Some "water pills" that can deplete potassium include chlorothiazide (Diuril), chlorthalidone (Thalitone), furosemide (Lasix), hydrochlorothiazide (HCTZ, HydroDIURIL, Microzide), and others.

Grapefruit: Drinking grapefruit juice when taking licorice might increase licorice's ability to cause potassium depletion.
Herbs that contain cardiac glycosides: Using too much licorice can decrease potassium in the body. This can damage the heart. Using licorice with herbs that can damage the heart might make this effect worse. Herbs that might damage the heart include digitalis, lily-of-the-valley, pheasant's eye, and squill.
Methoxylated flavones: Methoxylated flavones are a type of chemical found in plants such as citrus. Some people take them as medicine. Taking licorice with methoxylated flavones might decrease how much methoxylated flavones are in the blood.
Stimulant laxative herbs: Using too much licorice can decrease potassium in the body. Herbs that have a stimulant laxative effect can also lower potassium in the body. Using licorice along with these herbs can increase the risk of lowering potassium levels too much. Stimulant laxative herbs include aloe vera, alder buckthorn, European buckthorn, cascara sagrada, castor oil, rhubarb, and senna.

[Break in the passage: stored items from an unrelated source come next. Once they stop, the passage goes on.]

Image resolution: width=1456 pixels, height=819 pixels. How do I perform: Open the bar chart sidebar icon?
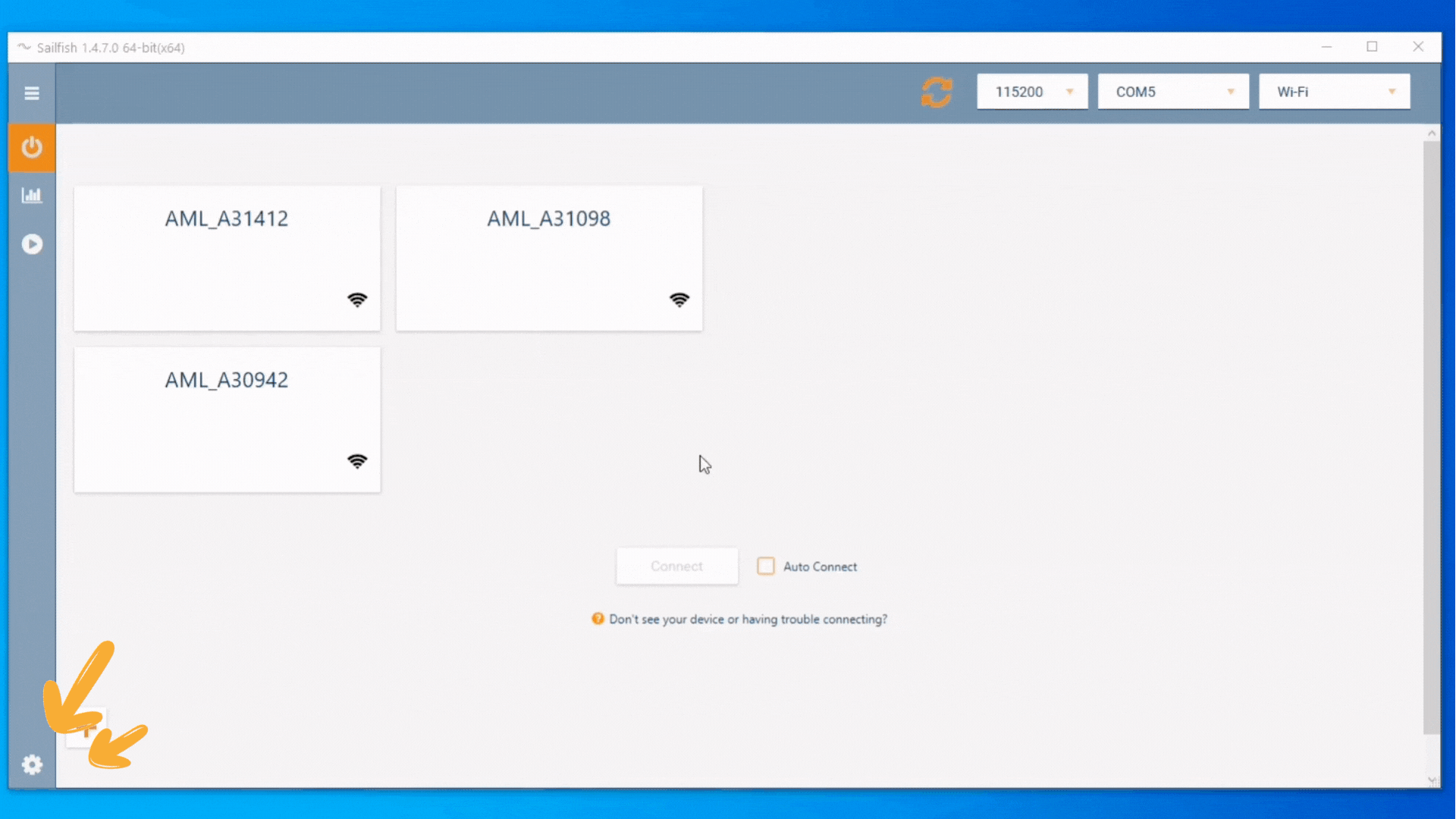pos(31,195)
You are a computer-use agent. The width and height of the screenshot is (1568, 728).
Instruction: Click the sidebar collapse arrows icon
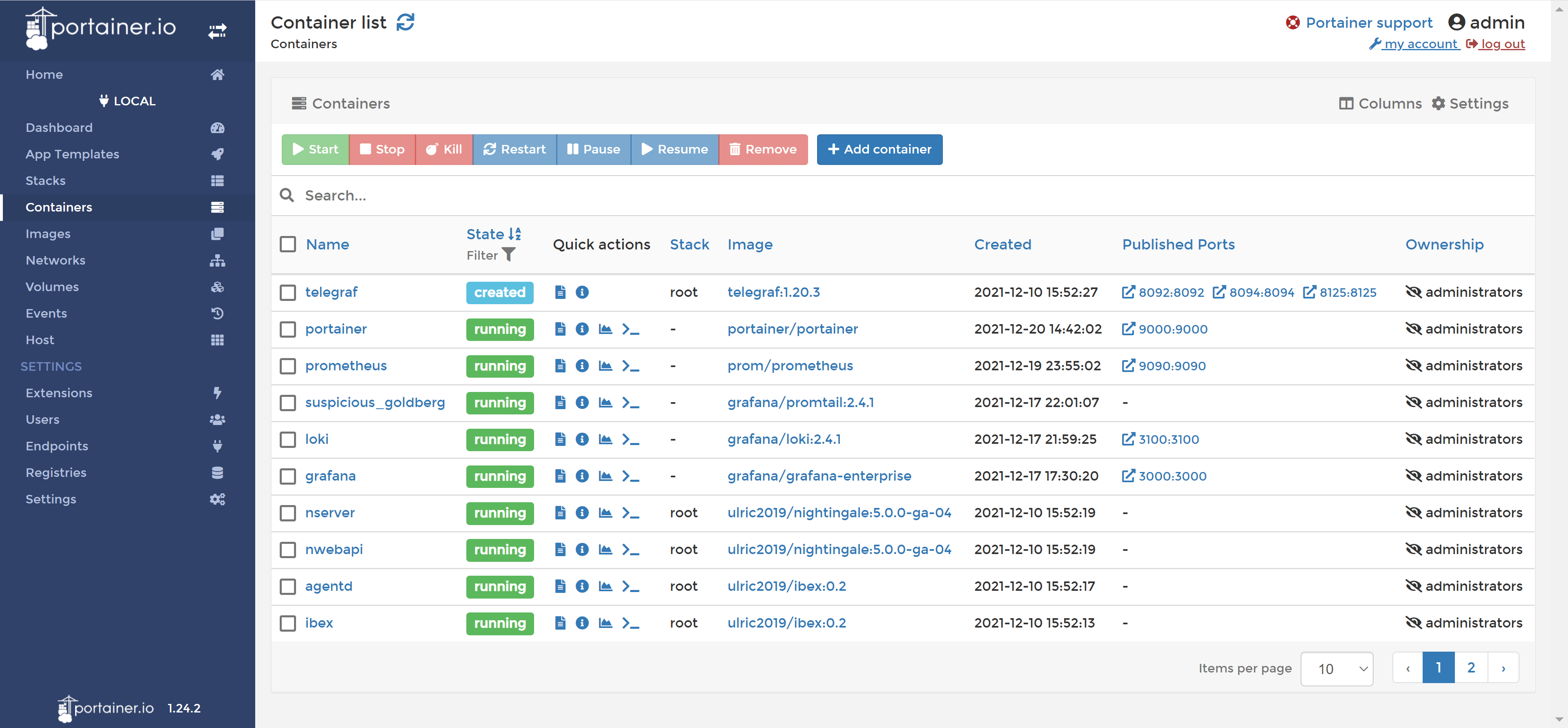point(217,31)
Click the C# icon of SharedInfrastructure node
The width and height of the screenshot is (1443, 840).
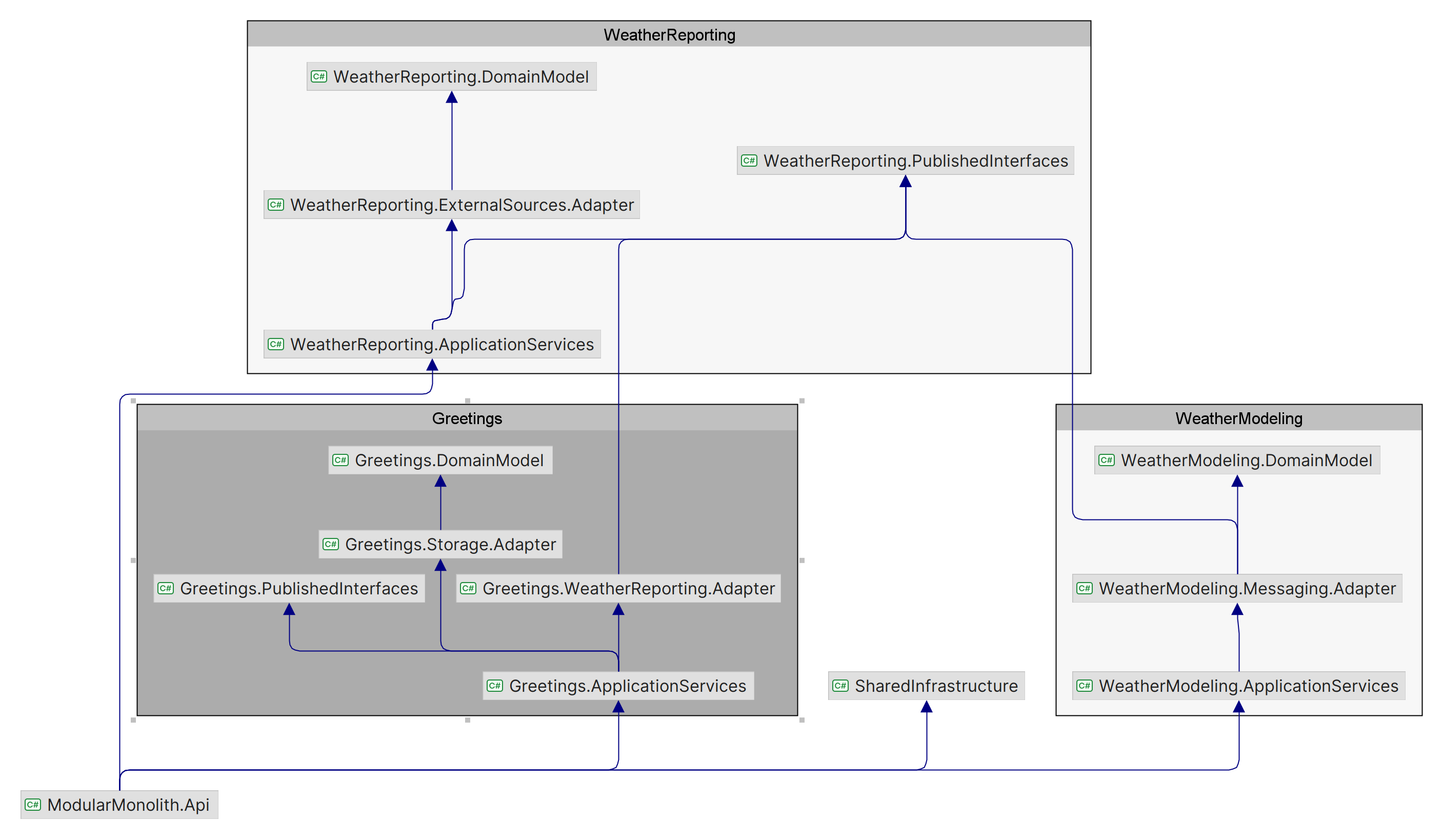click(x=840, y=686)
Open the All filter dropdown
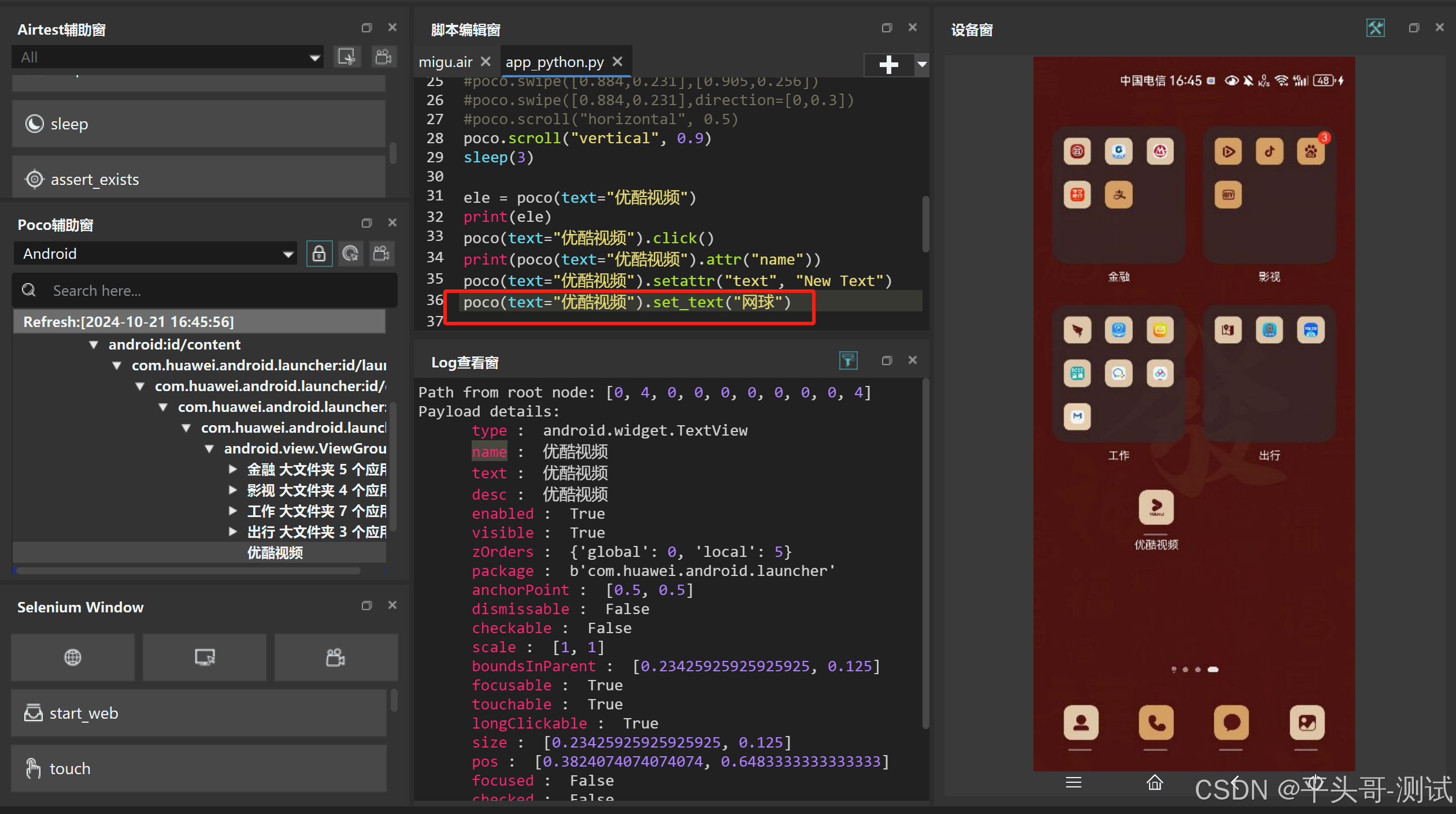This screenshot has height=814, width=1456. pyautogui.click(x=168, y=57)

Salt-containing foods: Licorice use can increase sodium and water retention and increase blood pressure. Also, eating a lot of salt can make the side effects of licorice even worse.

The following doses have been studied in scientific research:

APPLIED TO THE SKIN:

  • For eczema (atopic dermatitis): Gel products containing 1% or 2% licorice root extract have been applied three times daily for 2 weeks.
  • For canker sores: An oral patch containing licorice 0.015-0.229 mg/kg has been used 16 hours daily for 8 days. A patch containing 1% licorice extract has been used. A mouth rinse containing 5% licorice extract has been swished around the mouth for about 3 minutes four times daily until healing. Warm water containing deglycyrrhizinated licorice powder 200 mg has been gargled four times daily for 7 days.
  • For side effects in people with a breathing tube: A lozenge containing 97 mg of licorice has been sucked for 30 minutes before anesthesia. Gargling with 30 mL of a fluid containing 0.5 grams of licorice for at least one minute beginning 5 minutes before placement of a breathing tube, has been used.